I had a lovely little batch script that, among other things, unzipped an incoming file (using 7-zip at the command line) to a network location using this command:
"%ProgFiles%\7-Zip\7z.exe" e "C:\Temp\zipfile.zip" -o"x: " file.mdb -y -r
In this case, the network location is mapped to the “X” drive. The command will extract file.mdb wherever it sits within zipfile.zip (-r recurses through all directories) and take all actions (namely overwriting existing files) without prompting (-y switch).
While the script did not fail all the time, it seemed to fail fairly regularly somewhere in the middle of unzipping the file. When the script failed, the only error message was that “The system cannot open the device or file specified.” What file the system couldn't find/open wasn't entirely clear here, but I highly suspected that it was the destination file on the network drive. The network location didn’t appear unstable (in that it never disappeared when I navigated to it or copied files manually), but my guess was that there was some kind of instability in the connection.

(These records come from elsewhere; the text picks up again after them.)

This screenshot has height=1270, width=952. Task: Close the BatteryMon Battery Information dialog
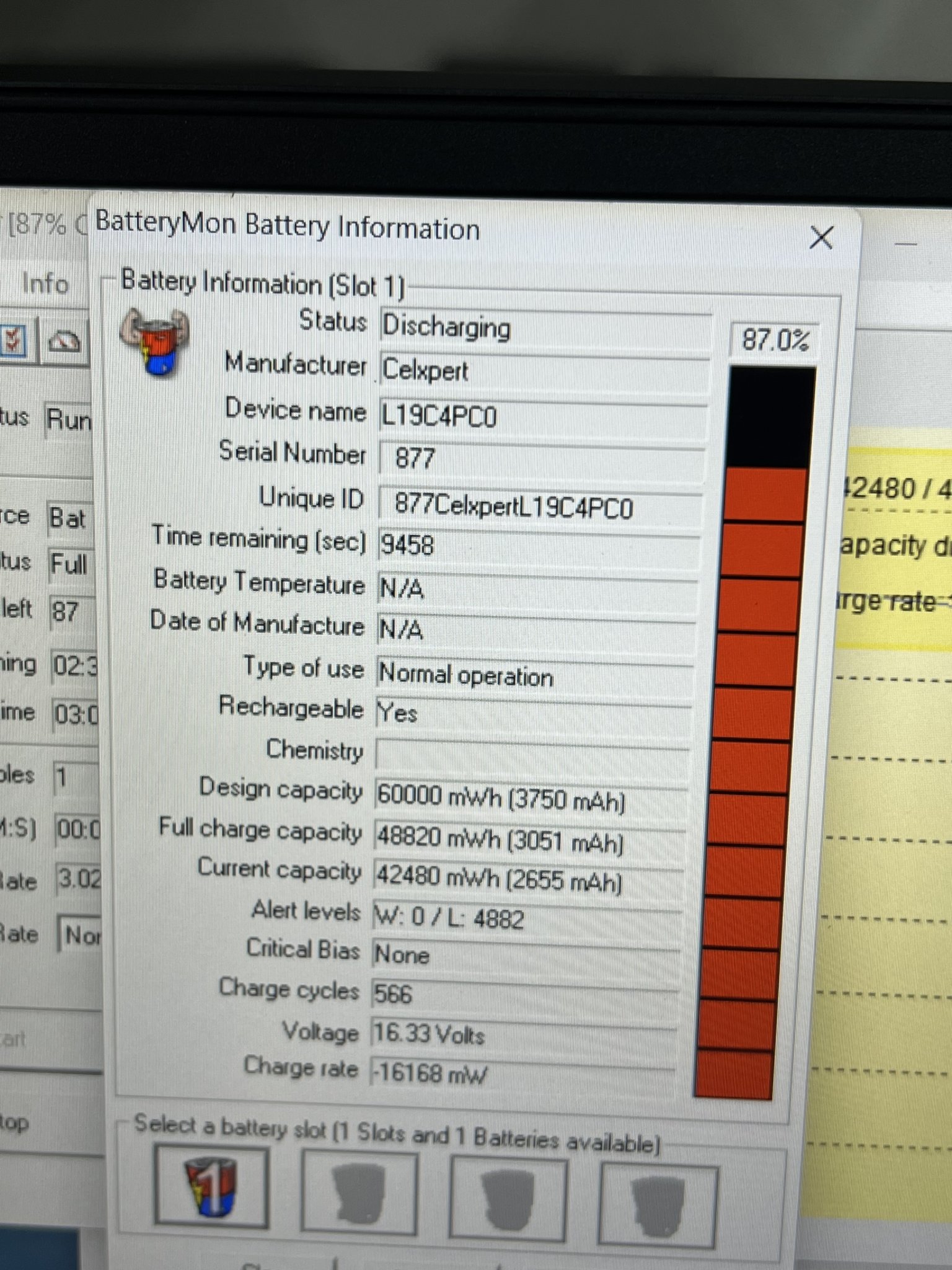coord(821,237)
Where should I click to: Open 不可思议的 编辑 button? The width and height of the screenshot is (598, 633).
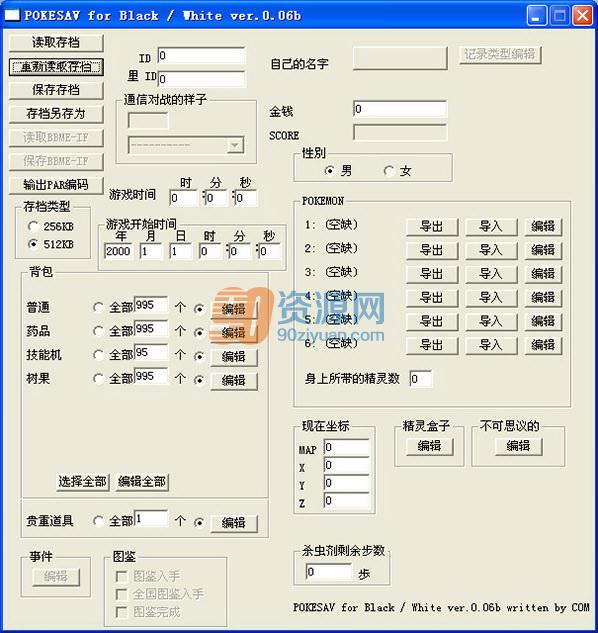tap(518, 446)
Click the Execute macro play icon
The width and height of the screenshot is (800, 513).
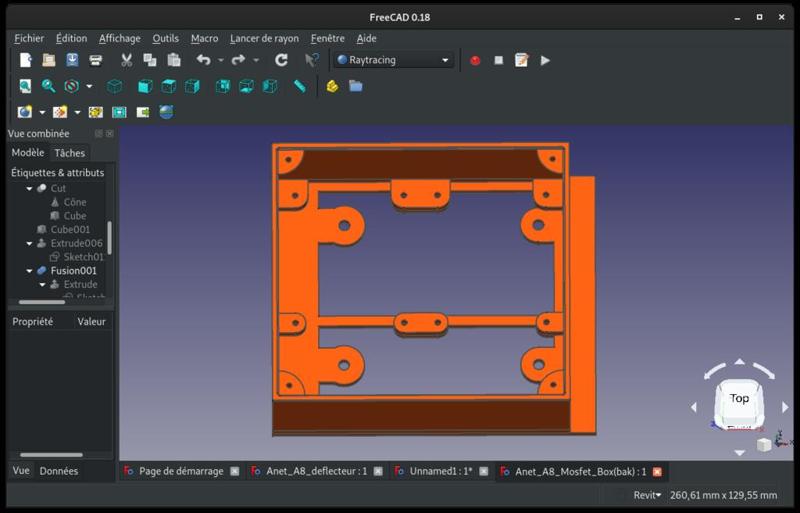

To minimize this, I changed the zip command to unzip to the local directory and then copy the resulting file to the X drive:
"%ProgFiles%\7-Zip\7z.exe" e "C:\Temp\zipfile.zip" file.mdb -y –r
COPY file.mdb X:\file.mdb /Y
I thought this would minimize the opportunity for the process to fail. Indeed, it no longer failed during the zip process, but it then started failing during the copy for the same reasons. In doing some research, I found two switches associated with the XCOPY command that seem to have resolved the issue. Here is the copy command I now use after unzipping to a local directory:
XCOPY file.mdb X:\* /J /Y /Z
The J switch removes buffering for large files (my file is nearly 1.5 GB). The Z switch allows for restarting the copy over a network connection. The COPY command has an equivalent Z switch, but not the J switch.
As an aside, I copy the file to X:\* to avoid the XCOPY command always asking whether the target is a file or directory ("Does X:\file.mdb specify a file name or directory name on the target (F = file, D = directory)?").
Since I switched to this method, the script has run like a champ with no failures.